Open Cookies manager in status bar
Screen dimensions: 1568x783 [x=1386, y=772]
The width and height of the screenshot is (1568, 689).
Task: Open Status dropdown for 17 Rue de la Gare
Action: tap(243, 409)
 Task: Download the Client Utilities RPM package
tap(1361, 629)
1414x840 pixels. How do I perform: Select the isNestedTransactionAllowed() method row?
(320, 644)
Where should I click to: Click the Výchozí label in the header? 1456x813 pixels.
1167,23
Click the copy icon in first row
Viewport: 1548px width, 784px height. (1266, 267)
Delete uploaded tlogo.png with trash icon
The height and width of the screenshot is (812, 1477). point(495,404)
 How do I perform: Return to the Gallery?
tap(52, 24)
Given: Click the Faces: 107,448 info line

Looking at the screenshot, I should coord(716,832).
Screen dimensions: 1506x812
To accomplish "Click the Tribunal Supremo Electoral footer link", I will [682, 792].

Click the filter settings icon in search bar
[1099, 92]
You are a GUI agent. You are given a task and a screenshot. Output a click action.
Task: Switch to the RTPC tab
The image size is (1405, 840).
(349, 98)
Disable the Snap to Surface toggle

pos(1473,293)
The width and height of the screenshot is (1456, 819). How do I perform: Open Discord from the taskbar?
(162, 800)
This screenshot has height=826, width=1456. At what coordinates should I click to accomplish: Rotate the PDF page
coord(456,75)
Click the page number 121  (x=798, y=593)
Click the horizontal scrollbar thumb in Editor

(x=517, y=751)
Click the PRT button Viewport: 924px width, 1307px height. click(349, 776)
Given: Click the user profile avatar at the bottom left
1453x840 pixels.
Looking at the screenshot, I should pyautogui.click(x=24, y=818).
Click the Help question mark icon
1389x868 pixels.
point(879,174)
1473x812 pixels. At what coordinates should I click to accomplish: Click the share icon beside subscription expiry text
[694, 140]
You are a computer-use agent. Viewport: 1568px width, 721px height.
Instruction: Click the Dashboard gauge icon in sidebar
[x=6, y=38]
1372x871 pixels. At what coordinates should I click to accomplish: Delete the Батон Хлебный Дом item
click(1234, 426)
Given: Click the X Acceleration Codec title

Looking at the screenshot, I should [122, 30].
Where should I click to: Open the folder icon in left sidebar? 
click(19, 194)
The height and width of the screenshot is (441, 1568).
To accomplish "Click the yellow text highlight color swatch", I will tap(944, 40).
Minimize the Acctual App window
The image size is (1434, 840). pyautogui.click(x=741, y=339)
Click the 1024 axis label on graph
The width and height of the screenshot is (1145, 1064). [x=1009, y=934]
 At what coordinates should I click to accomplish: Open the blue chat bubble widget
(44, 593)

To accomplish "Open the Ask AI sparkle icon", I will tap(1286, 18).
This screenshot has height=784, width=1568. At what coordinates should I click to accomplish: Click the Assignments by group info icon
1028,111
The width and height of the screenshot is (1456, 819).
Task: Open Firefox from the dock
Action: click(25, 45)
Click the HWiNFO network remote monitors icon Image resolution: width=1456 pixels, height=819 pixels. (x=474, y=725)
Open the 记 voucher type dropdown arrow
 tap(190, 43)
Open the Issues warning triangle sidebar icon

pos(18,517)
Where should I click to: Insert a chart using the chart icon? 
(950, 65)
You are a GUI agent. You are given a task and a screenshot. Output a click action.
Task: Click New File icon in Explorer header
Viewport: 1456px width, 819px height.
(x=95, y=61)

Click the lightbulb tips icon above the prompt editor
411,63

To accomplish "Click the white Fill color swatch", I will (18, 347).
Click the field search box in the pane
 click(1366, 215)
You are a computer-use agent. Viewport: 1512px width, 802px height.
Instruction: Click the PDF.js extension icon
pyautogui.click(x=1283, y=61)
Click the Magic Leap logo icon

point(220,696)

★ ★ ★ ★ ★

* What the exercise asks:
Every record should be given again exactly.

* Response area:
Open Cookies manager in status bar
Screen dimensions: 1568x783 [x=1386, y=772]
The width and height of the screenshot is (1568, 689).
Task: Open Status dropdown for 17 Rue de la Gare
Action: tap(243, 409)
 Task: Download the Client Utilities RPM package
tap(1361, 629)
1414x840 pixels. How do I perform: Select the isNestedTransactionAllowed() method row?
(320, 644)
Where should I click to: Click the Výchozí label in the header? 1456x813 pixels.
1167,23
Click the copy icon in first row
Viewport: 1548px width, 784px height. (1266, 267)
Delete uploaded tlogo.png with trash icon
The height and width of the screenshot is (812, 1477). point(495,404)
 How do I perform: Return to the Gallery?
tap(52, 24)
Given: Click the Faces: 107,448 info line

Looking at the screenshot, I should coord(716,832).
Screen dimensions: 1506x812
To accomplish "Click the Tribunal Supremo Electoral footer link", I will [682, 792].

Click the filter settings icon in search bar
[1099, 92]
You are a GUI agent. You are given a task and a screenshot. Output a click action.
Task: Switch to the RTPC tab
The image size is (1405, 840).
(349, 98)
Disable the Snap to Surface toggle

pos(1473,293)
The width and height of the screenshot is (1456, 819). How do I perform: Open Discord from the taskbar?
(162, 800)
This screenshot has height=826, width=1456. At what coordinates should I click to accomplish: Rotate the PDF page
coord(456,75)
Click the page number 121  (x=798, y=593)
Click the horizontal scrollbar thumb in Editor

(x=517, y=751)
Click the PRT button Viewport: 924px width, 1307px height. click(349, 776)
Given: Click the user profile avatar at the bottom left
1453x840 pixels.
Looking at the screenshot, I should pyautogui.click(x=24, y=818).
Click the Help question mark icon
1389x868 pixels.
point(879,174)
1473x812 pixels. At what coordinates should I click to accomplish: Click the share icon beside subscription expiry text
[694, 140]
You are a computer-use agent. Viewport: 1568px width, 721px height.
Instruction: Click the Dashboard gauge icon in sidebar
[x=6, y=38]
1372x871 pixels. At what coordinates should I click to accomplish: Delete the Батон Хлебный Дом item
click(1234, 426)
Given: Click the X Acceleration Codec title

Looking at the screenshot, I should [122, 30].
Where should I click to: Open the folder icon in left sidebar? 
click(19, 194)
The height and width of the screenshot is (441, 1568).
To accomplish "Click the yellow text highlight color swatch", I will tap(944, 40).
Minimize the Acctual App window
The image size is (1434, 840). pyautogui.click(x=741, y=339)
Click the 1024 axis label on graph
The width and height of the screenshot is (1145, 1064). [x=1009, y=934]
 At what coordinates should I click to accomplish: Open the blue chat bubble widget
(44, 593)

To accomplish "Open the Ask AI sparkle icon", I will tap(1286, 18).
This screenshot has height=784, width=1568. At what coordinates should I click to accomplish: Click the Assignments by group info icon
1028,111
The width and height of the screenshot is (1456, 819).
Task: Open Firefox from the dock
Action: click(25, 45)
Click the HWiNFO network remote monitors icon Image resolution: width=1456 pixels, height=819 pixels. (x=474, y=725)
Open the 记 voucher type dropdown arrow
 tap(190, 43)
Open the Issues warning triangle sidebar icon

pos(18,517)
Where should I click to: Insert a chart using the chart icon? 
(950, 65)
You are a GUI agent. You are given a task and a screenshot. Output a click action.
Task: Click New File icon in Explorer header
Viewport: 1456px width, 819px height.
(x=95, y=61)

Click the lightbulb tips icon above the prompt editor
411,63

To accomplish "Click the white Fill color swatch", I will (18, 347).
Click the field search box in the pane
 click(1366, 215)
You are a computer-use agent. Viewport: 1512px width, 802px height.
Instruction: Click the PDF.js extension icon
pyautogui.click(x=1283, y=61)
Click the Magic Leap logo icon

point(220,696)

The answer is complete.